Please repeat the data in full, character for character.
:: Given records
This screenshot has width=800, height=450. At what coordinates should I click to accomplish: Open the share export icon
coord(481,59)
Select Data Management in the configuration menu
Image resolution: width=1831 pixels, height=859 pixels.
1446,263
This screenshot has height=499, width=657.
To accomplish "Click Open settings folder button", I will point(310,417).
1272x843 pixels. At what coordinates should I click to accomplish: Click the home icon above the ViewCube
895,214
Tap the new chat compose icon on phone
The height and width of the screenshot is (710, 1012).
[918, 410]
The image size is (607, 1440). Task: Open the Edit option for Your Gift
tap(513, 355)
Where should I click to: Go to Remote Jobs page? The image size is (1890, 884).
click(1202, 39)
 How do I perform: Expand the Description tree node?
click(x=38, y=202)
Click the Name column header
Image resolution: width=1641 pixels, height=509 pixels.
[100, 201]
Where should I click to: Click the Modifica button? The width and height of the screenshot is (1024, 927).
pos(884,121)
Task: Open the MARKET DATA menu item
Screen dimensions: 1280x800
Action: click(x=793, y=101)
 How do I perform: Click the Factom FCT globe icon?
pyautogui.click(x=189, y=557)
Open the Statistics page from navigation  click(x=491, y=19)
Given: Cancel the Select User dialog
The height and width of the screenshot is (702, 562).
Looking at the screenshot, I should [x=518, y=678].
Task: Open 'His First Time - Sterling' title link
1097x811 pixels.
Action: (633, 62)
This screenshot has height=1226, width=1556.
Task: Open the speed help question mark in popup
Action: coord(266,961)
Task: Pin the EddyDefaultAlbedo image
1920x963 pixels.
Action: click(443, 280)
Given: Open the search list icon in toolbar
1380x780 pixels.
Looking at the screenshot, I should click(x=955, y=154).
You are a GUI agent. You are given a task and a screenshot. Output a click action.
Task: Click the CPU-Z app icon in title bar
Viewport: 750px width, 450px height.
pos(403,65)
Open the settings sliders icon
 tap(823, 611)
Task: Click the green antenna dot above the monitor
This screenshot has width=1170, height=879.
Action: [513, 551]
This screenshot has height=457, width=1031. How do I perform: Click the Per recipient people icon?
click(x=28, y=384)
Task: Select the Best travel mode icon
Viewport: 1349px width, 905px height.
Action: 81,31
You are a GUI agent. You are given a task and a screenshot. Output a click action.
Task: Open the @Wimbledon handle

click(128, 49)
::::
▶ Answer
This screenshot has width=800, height=450. At what coordinates should I click to accomplish: Open the share export icon
coord(481,59)
Select Data Management in the configuration menu
Image resolution: width=1831 pixels, height=859 pixels.
1446,263
This screenshot has height=499, width=657.
To accomplish "Click Open settings folder button", I will point(310,417).
1272x843 pixels. At what coordinates should I click to accomplish: Click the home icon above the ViewCube
895,214
Tap the new chat compose icon on phone
The height and width of the screenshot is (710, 1012).
[918, 410]
The image size is (607, 1440). Task: Open the Edit option for Your Gift
tap(513, 355)
Where should I click to: Go to Remote Jobs page? The image size is (1890, 884).
click(1202, 39)
 How do I perform: Expand the Description tree node?
click(x=38, y=202)
Click the Name column header
Image resolution: width=1641 pixels, height=509 pixels.
[100, 201]
Where should I click to: Click the Modifica button? The width and height of the screenshot is (1024, 927).
pos(884,121)
Task: Open the MARKET DATA menu item
Screen dimensions: 1280x800
Action: click(x=793, y=101)
 How do I perform: Click the Factom FCT globe icon?
pyautogui.click(x=189, y=557)
Open the Statistics page from navigation  click(x=491, y=19)
Given: Cancel the Select User dialog
The height and width of the screenshot is (702, 562).
Looking at the screenshot, I should [x=518, y=678].
Task: Open 'His First Time - Sterling' title link
1097x811 pixels.
Action: (633, 62)
This screenshot has height=1226, width=1556.
Task: Open the speed help question mark in popup
Action: coord(266,961)
Task: Pin the EddyDefaultAlbedo image
1920x963 pixels.
Action: click(443, 280)
Given: Open the search list icon in toolbar
1380x780 pixels.
Looking at the screenshot, I should click(x=955, y=154).
You are a GUI agent. You are given a task and a screenshot. Output a click action.
Task: Click the CPU-Z app icon in title bar
Viewport: 750px width, 450px height.
pos(403,65)
Open the settings sliders icon
 tap(823, 611)
Task: Click the green antenna dot above the monitor
This screenshot has width=1170, height=879.
Action: [513, 551]
This screenshot has height=457, width=1031. How do I perform: Click the Per recipient people icon?
click(x=28, y=384)
Task: Select the Best travel mode icon
Viewport: 1349px width, 905px height.
Action: 81,31
You are a GUI agent. You are given a task and a screenshot. Output a click action.
Task: Open the @Wimbledon handle

click(128, 49)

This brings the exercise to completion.